**Brief**
Each line starting at the one that contains "Click the window" and ending at the one that contains "Task: Click the chain" must be returned exactly, and the rest of the listing is left out.
- - - - - - -
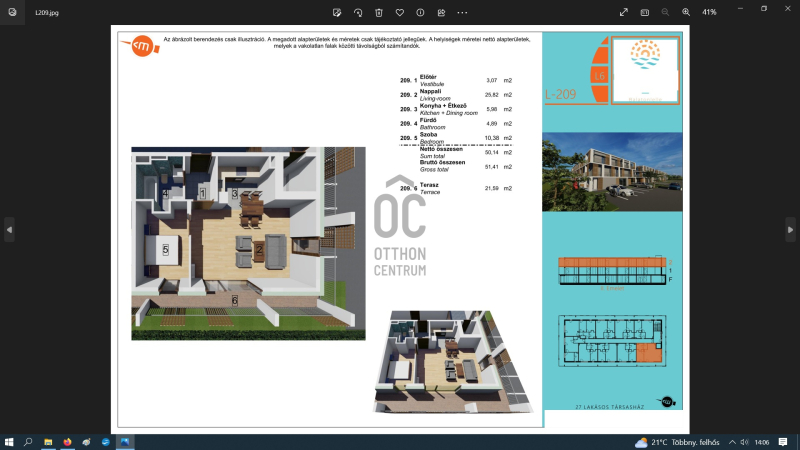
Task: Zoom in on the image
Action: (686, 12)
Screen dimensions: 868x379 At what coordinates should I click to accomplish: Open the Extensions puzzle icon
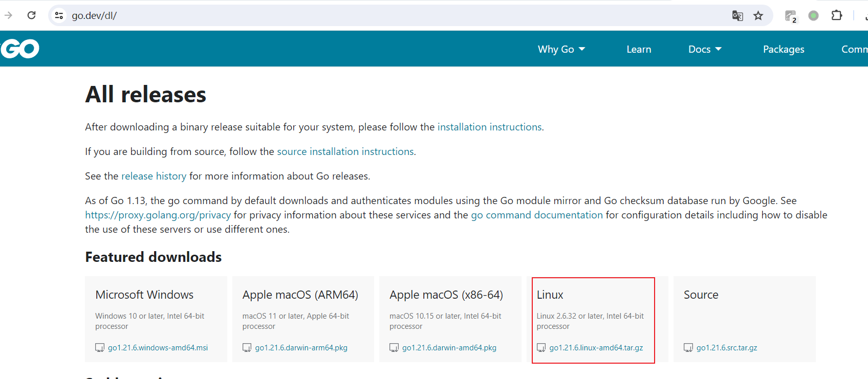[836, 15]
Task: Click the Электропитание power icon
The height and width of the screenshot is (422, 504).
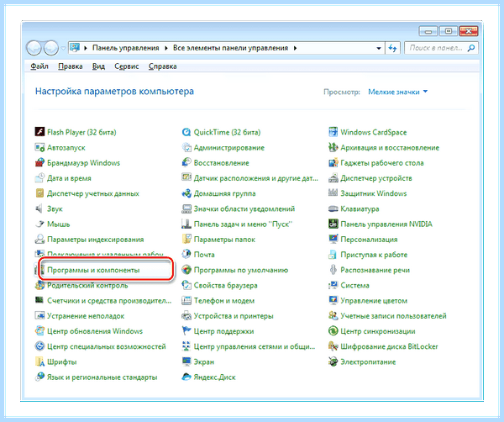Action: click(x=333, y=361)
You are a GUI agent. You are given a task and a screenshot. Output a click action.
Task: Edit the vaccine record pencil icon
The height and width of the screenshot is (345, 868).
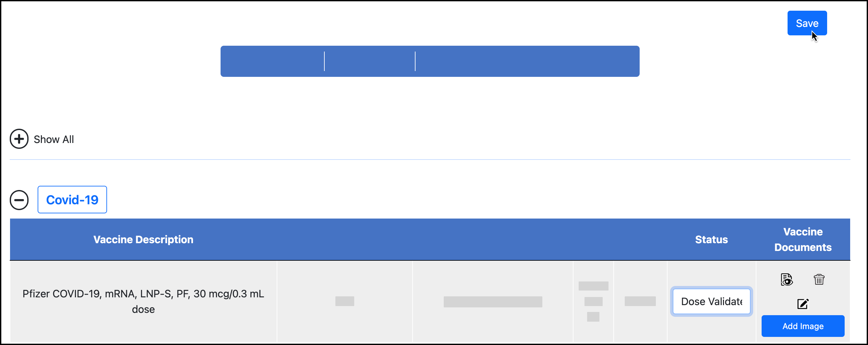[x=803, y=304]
- - - - - - -
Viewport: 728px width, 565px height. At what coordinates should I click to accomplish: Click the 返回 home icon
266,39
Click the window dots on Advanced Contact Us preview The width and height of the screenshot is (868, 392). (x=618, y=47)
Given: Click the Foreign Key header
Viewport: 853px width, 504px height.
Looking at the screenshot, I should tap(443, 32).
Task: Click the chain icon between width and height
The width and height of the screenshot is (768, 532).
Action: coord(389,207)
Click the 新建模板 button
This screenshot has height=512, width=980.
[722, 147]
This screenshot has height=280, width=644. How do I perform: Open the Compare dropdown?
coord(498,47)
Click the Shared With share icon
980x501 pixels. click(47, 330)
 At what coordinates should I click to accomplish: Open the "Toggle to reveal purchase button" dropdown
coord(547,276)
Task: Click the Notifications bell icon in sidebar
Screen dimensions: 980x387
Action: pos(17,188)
- - - - - - -
**Response**
Click the window dots on Advanced Contact Us preview The width and height of the screenshot is (868, 392). (x=618, y=47)
Given: Click the Foreign Key header
Viewport: 853px width, 504px height.
Looking at the screenshot, I should tap(443, 32).
Task: Click the chain icon between width and height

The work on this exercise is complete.